"Religion is a hypothesis about the world: the hypothesis that things are the way they are, at least in part, because of supernatural entities or forces acting on the natural world. And there's no good reason to treat it any differently from any other hypothesis. Which includes pointing out its flaws and inconsistencies, asking its adherents to back it up with solid evidence, making jokes about it when it's just being silly, offering arguments and evidence for our own competing hypotheses...and trying to persuade people out of it if we think it's mistaken. It's persuasion. It's the marketplace of ideas. Why should religion get a free ride"

Greta Christina

Tuesday 21 June 2011

BHA calls out chair of EHRC

It's difficult to improve on the statements in the BHA newsletter which run as follows (Wiki link mine)
Humanists call for EHRC Chair Trevor Phillips to apologise, following ‘sectarian and divisive’ statements


The Chair of Equality and Human Rights Commission (EHRC) Trevor Phillips has been called on to apologise by the British Humanist Association (BHA), after he made heavily biased remarks in favour of religious people and against the non-religious in an interview. The BHA has described Mr Phillips’ comments as ‘divisive and sectarian’.

With no reference whatever to the EHRC’s duties, which legally apply equally to the non-religious, Trevor Phillips stated: ‘Our business is defending the believer. The law we're here to implement recognises that religious identity is an essential part of this society. It's an essential element of being a fulfilled human being.’

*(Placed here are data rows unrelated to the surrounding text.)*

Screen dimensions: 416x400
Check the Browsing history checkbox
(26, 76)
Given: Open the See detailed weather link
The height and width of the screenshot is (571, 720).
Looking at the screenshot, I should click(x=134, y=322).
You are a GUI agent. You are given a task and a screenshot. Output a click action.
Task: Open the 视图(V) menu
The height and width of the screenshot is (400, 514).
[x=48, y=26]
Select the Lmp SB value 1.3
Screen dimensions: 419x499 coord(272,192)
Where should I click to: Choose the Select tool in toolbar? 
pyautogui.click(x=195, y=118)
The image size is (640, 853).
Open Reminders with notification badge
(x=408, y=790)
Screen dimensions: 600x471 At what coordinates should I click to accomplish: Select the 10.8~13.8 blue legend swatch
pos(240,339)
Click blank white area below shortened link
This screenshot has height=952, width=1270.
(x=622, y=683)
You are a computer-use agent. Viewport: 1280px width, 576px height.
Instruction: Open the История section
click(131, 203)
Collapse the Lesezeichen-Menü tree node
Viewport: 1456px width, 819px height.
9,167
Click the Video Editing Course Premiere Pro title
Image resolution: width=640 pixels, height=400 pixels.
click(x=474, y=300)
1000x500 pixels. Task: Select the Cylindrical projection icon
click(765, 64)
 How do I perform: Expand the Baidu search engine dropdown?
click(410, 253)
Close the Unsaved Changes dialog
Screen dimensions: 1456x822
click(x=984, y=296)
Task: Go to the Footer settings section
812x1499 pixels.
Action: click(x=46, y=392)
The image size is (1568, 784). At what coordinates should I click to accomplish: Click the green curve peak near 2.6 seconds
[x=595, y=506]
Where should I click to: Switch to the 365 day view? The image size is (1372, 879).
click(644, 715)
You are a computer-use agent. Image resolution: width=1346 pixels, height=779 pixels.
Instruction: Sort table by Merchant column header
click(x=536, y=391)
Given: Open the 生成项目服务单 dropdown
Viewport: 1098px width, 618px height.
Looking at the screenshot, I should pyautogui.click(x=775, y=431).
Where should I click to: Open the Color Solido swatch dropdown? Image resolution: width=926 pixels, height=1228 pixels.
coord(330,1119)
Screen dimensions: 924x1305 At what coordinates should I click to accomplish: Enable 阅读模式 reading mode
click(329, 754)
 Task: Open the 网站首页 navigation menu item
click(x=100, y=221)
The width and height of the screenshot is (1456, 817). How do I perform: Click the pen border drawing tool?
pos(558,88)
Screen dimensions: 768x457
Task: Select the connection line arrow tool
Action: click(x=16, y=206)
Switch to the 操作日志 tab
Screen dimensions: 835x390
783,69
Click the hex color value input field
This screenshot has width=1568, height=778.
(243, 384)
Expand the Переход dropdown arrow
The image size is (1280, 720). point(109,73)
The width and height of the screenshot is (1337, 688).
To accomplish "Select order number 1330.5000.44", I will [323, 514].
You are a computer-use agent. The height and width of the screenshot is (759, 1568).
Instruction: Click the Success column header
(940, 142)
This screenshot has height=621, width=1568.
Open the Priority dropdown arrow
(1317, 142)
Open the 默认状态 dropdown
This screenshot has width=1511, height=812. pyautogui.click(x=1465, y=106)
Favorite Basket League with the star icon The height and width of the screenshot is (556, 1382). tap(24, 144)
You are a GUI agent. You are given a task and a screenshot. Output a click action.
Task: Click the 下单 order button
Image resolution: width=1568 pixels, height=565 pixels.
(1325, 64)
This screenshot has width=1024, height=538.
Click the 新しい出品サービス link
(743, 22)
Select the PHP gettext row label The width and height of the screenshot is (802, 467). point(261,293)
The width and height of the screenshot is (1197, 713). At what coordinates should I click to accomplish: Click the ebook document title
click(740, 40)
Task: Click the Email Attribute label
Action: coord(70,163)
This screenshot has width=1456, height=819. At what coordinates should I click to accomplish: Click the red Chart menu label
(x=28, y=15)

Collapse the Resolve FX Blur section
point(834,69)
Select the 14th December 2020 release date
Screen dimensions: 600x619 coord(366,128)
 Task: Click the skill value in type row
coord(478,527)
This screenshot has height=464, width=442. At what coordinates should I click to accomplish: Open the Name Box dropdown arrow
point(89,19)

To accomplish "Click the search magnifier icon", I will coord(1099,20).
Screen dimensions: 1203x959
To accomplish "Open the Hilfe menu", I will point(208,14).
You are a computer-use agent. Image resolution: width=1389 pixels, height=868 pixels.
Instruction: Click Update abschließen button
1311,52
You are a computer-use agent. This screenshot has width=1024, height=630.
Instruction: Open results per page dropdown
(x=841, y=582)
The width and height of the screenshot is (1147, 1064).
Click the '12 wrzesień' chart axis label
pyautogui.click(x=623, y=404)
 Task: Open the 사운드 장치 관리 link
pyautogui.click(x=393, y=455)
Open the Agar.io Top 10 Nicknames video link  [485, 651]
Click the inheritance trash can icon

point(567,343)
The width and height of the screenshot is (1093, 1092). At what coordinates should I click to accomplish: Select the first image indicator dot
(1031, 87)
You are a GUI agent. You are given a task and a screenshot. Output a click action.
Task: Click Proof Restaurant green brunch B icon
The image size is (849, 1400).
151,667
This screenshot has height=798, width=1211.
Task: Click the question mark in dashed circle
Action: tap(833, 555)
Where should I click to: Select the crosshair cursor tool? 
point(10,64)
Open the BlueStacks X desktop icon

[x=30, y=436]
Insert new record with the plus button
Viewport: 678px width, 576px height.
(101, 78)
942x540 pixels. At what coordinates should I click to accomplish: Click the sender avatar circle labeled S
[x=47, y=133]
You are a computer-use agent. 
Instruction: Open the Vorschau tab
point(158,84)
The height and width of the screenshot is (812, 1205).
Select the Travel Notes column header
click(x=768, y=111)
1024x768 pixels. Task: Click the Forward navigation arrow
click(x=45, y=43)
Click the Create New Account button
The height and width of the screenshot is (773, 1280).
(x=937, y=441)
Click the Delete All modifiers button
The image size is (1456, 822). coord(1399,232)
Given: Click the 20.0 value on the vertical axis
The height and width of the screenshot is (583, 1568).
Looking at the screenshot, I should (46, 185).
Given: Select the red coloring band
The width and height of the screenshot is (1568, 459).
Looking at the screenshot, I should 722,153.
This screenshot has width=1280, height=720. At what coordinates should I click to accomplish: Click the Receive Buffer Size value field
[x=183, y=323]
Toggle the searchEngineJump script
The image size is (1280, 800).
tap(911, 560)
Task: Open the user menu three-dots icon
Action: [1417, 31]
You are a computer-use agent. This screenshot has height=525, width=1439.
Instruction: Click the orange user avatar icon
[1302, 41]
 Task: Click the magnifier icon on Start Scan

He also made a number of acerbic comments about those who are critical of religious beliefs – an important right of free speech, which it is also the purpose of his commission to defend – and suggested that they wanted ‘to drive religion underground’, with no supporting evidence.

Trevor Phillips has something of an ambiguous position on free speech in relation to religion. For example he did say in response to the Dutch cartoons of Muhammed
"One point of Britishness is that people can say what they like about the way we should live, however absurd, however unpopular it is."
He has also spoken on the need for free speech to 'allow people to offend each other.'Which is definitely at odds with his current pronouncements.
I see no evidence that any secular body wants to drive religion underground. Personally I am passionate about exactly the opposite; religion should be visible, exposed and made to justify its claims. It is religion that hides in the shadows of obfuscation, theodicy and equivocation, not humanism and rational thought.